━━━━━ RECORDS PROVIDED

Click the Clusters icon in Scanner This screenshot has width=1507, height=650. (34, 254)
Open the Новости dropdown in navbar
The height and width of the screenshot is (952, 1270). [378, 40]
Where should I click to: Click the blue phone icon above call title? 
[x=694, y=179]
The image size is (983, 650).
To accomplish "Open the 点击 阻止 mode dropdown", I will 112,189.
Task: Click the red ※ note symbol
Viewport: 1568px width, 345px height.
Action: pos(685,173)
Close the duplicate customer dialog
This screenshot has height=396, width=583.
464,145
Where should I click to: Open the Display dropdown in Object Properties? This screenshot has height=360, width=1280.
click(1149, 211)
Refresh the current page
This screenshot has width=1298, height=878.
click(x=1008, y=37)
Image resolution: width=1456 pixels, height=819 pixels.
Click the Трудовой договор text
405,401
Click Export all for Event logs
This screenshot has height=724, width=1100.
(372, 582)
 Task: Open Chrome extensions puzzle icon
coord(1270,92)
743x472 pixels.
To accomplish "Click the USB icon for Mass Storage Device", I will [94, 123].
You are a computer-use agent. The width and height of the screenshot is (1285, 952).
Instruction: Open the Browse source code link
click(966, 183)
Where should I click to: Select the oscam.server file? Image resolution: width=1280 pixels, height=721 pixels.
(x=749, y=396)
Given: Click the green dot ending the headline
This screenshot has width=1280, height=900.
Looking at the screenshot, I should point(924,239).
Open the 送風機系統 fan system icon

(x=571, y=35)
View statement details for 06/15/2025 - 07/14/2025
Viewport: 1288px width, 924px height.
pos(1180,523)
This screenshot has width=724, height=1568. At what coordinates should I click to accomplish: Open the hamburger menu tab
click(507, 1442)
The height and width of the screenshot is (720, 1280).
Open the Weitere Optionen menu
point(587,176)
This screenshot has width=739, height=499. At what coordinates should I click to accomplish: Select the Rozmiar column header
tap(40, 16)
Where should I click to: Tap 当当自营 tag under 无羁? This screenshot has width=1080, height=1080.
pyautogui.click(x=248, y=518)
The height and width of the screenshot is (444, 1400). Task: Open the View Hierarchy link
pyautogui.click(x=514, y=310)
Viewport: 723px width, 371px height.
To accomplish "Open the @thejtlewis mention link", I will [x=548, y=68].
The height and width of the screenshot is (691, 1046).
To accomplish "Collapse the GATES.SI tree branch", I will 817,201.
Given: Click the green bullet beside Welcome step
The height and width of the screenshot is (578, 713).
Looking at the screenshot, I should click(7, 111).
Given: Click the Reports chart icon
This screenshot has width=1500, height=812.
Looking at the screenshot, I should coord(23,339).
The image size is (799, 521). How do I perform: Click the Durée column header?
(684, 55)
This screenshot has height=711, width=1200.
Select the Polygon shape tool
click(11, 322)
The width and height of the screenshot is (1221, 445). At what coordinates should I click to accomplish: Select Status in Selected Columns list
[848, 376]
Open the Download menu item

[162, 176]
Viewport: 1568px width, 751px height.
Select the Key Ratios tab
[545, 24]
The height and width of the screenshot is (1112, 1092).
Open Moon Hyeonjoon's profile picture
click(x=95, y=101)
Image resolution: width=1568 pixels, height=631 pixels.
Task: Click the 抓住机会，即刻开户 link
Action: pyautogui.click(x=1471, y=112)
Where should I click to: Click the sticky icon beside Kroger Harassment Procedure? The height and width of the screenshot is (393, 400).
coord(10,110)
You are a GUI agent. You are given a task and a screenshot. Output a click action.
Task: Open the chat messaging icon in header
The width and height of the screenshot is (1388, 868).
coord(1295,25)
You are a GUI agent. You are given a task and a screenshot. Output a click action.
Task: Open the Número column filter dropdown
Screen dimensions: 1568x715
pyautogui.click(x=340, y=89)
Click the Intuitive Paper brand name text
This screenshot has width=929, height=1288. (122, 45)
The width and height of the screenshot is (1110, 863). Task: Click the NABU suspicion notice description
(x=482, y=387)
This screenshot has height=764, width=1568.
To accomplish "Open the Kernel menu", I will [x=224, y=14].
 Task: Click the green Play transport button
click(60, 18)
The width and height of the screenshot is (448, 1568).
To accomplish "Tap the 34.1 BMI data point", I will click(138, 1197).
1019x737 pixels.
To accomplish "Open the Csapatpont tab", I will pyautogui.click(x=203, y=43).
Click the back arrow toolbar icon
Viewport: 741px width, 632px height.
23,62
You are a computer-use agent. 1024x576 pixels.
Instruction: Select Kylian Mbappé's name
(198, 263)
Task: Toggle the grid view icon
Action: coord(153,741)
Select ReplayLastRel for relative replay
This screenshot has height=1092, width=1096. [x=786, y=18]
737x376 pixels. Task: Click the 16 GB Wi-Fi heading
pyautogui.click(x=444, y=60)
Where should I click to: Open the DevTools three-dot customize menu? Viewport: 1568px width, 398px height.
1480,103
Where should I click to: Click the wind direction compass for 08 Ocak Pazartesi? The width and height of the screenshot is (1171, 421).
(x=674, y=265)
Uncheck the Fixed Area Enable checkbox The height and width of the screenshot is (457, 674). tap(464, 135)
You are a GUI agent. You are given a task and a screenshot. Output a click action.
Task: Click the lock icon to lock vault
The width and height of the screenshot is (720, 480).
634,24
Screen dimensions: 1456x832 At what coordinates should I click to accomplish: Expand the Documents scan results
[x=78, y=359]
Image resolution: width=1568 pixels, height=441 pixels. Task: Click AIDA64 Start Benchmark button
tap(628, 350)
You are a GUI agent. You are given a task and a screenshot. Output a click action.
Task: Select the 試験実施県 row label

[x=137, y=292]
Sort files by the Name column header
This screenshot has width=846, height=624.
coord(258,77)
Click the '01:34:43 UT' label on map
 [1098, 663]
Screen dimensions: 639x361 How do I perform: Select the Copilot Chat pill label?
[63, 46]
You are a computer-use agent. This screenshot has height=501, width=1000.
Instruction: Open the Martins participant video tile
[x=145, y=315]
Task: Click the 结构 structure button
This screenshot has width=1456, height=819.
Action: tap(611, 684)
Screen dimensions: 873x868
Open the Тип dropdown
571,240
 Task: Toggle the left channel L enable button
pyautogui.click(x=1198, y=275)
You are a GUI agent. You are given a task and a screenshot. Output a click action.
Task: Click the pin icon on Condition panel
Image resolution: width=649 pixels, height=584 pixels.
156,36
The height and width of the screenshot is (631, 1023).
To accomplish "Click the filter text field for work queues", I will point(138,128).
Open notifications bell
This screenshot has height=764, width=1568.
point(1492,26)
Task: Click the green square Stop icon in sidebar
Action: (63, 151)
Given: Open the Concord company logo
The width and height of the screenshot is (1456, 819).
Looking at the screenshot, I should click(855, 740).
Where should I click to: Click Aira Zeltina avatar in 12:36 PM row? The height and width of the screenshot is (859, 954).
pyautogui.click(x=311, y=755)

━━━━━━━━━━

> [PROBLEM DETAILS] Please revise the listing above by replacing every "dropdown" with "drop-down list" and leaving everything else unchanged.

> [REPLY]
Click the Clusters icon in Scanner This screenshot has width=1507, height=650. (34, 254)
Open the Новости drop-down list in navbar
The height and width of the screenshot is (952, 1270). [378, 40]
Where should I click to: Click the blue phone icon above call title? 
[x=694, y=179]
The image size is (983, 650).
To accomplish "Open the 点击 阻止 mode drop-down list", I will 112,189.
Task: Click the red ※ note symbol
Viewport: 1568px width, 345px height.
Action: pos(685,173)
Close the duplicate customer dialog
This screenshot has height=396, width=583.
464,145
Where should I click to: Open the Display drop-down list in Object Properties? This screenshot has height=360, width=1280.
click(1149, 211)
Refresh the current page
This screenshot has width=1298, height=878.
click(x=1008, y=37)
Image resolution: width=1456 pixels, height=819 pixels.
Click the Трудовой договор text
405,401
Click Export all for Event logs
This screenshot has height=724, width=1100.
(372, 582)
 Task: Open Chrome extensions puzzle icon
coord(1270,92)
743x472 pixels.
To accomplish "Click the USB icon for Mass Storage Device", I will [94, 123].
You are a computer-use agent. The width and height of the screenshot is (1285, 952).
Instruction: Open the Browse source code link
click(966, 183)
Where should I click to: Select the oscam.server file? Image resolution: width=1280 pixels, height=721 pixels.
(x=749, y=396)
Given: Click the green dot ending the headline
This screenshot has width=1280, height=900.
Looking at the screenshot, I should point(924,239).
Open the 送風機系統 fan system icon

(x=571, y=35)
View statement details for 06/15/2025 - 07/14/2025
Viewport: 1288px width, 924px height.
pos(1180,523)
This screenshot has width=724, height=1568. At what coordinates should I click to accomplish: Open the hamburger menu tab
click(507, 1442)
The height and width of the screenshot is (720, 1280).
Open the Weitere Optionen menu
point(587,176)
This screenshot has width=739, height=499. At what coordinates should I click to accomplish: Select the Rozmiar column header
tap(40, 16)
Where should I click to: Tap 当当自营 tag under 无羁? This screenshot has width=1080, height=1080.
pyautogui.click(x=248, y=518)
The height and width of the screenshot is (444, 1400). Task: Open the View Hierarchy link
pyautogui.click(x=514, y=310)
Viewport: 723px width, 371px height.
To accomplish "Open the @thejtlewis mention link", I will [x=548, y=68].
The height and width of the screenshot is (691, 1046).
To accomplish "Collapse the GATES.SI tree branch", I will 817,201.
Given: Click the green bullet beside Welcome step
The height and width of the screenshot is (578, 713).
Looking at the screenshot, I should click(7, 111).
Given: Click the Reports chart icon
This screenshot has width=1500, height=812.
Looking at the screenshot, I should coord(23,339).
The image size is (799, 521). How do I perform: Click the Durée column header?
(684, 55)
This screenshot has height=711, width=1200.
Select the Polygon shape tool
click(11, 322)
The width and height of the screenshot is (1221, 445). At what coordinates should I click to accomplish: Select Status in Selected Columns list
[848, 376]
Open the Download menu item

[162, 176]
Viewport: 1568px width, 751px height.
Select the Key Ratios tab
[545, 24]
The height and width of the screenshot is (1112, 1092).
Open Moon Hyeonjoon's profile picture
click(x=95, y=101)
Image resolution: width=1568 pixels, height=631 pixels.
Task: Click the 抓住机会，即刻开户 link
Action: pyautogui.click(x=1471, y=112)
Where should I click to: Click the sticky icon beside Kroger Harassment Procedure? The height and width of the screenshot is (393, 400).
coord(10,110)
You are a GUI agent. You are given a task and a screenshot. Output a click action.
Task: Open the chat messaging icon in header
The width and height of the screenshot is (1388, 868).
coord(1295,25)
You are a GUI agent. You are given a task and a screenshot. Output a click action.
Task: Open the Número column filter drop-down list
Screen dimensions: 1568x715
pyautogui.click(x=340, y=89)
Click the Intuitive Paper brand name text
This screenshot has width=929, height=1288. (122, 45)
The width and height of the screenshot is (1110, 863). Task: Click the NABU suspicion notice description
(x=482, y=387)
This screenshot has height=764, width=1568.
To accomplish "Open the Kernel menu", I will [x=224, y=14].
 Task: Click the green Play transport button
click(60, 18)
The width and height of the screenshot is (448, 1568).
To accomplish "Tap the 34.1 BMI data point", I will click(138, 1197).
1019x737 pixels.
To accomplish "Open the Csapatpont tab", I will pyautogui.click(x=203, y=43).
Click the back arrow toolbar icon
Viewport: 741px width, 632px height.
23,62
You are a computer-use agent. 1024x576 pixels.
Instruction: Select Kylian Mbappé's name
(198, 263)
Task: Toggle the grid view icon
Action: coord(153,741)
Select ReplayLastRel for relative replay
This screenshot has height=1092, width=1096. [x=786, y=18]
737x376 pixels. Task: Click the 16 GB Wi-Fi heading
pyautogui.click(x=444, y=60)
Where should I click to: Open the DevTools three-dot customize menu? Viewport: 1568px width, 398px height.
1480,103
Where should I click to: Click the wind direction compass for 08 Ocak Pazartesi? The width and height of the screenshot is (1171, 421).
(x=674, y=265)
Uncheck the Fixed Area Enable checkbox The height and width of the screenshot is (457, 674). tap(464, 135)
You are a GUI agent. You are given a task and a screenshot. Output a click action.
Task: Click the lock icon to lock vault
The width and height of the screenshot is (720, 480).
634,24
Screen dimensions: 1456x832 At what coordinates should I click to accomplish: Expand the Documents scan results
[x=78, y=359]
Image resolution: width=1568 pixels, height=441 pixels. Task: Click AIDA64 Start Benchmark button
tap(628, 350)
You are a GUI agent. You are given a task and a screenshot. Output a click action.
Task: Select the 試験実施県 row label

[x=137, y=292]
Sort files by the Name column header
This screenshot has width=846, height=624.
coord(258,77)
Click the '01:34:43 UT' label on map
 [1098, 663]
Screen dimensions: 639x361 How do I perform: Select the Copilot Chat pill label?
[63, 46]
You are a computer-use agent. This screenshot has height=501, width=1000.
Instruction: Open the Martins participant video tile
[x=145, y=315]
Task: Click the 结构 structure button
This screenshot has width=1456, height=819.
Action: tap(611, 684)
Screen dimensions: 873x868
Open the Тип drop-down list
571,240
 Task: Toggle the left channel L enable button
pyautogui.click(x=1198, y=275)
You are a GUI agent. You are given a task and a screenshot. Output a click action.
Task: Click the pin icon on Condition panel
Image resolution: width=649 pixels, height=584 pixels.
156,36
The height and width of the screenshot is (631, 1023).
To accomplish "Click the filter text field for work queues", I will point(138,128).
Open notifications bell
This screenshot has height=764, width=1568.
point(1492,26)
Task: Click the green square Stop icon in sidebar
Action: (63, 151)
Given: Open the Concord company logo
The width and height of the screenshot is (1456, 819).
Looking at the screenshot, I should click(855, 740).
Where should I click to: Click Aira Zeltina avatar in 12:36 PM row? The height and width of the screenshot is (859, 954).
pyautogui.click(x=311, y=755)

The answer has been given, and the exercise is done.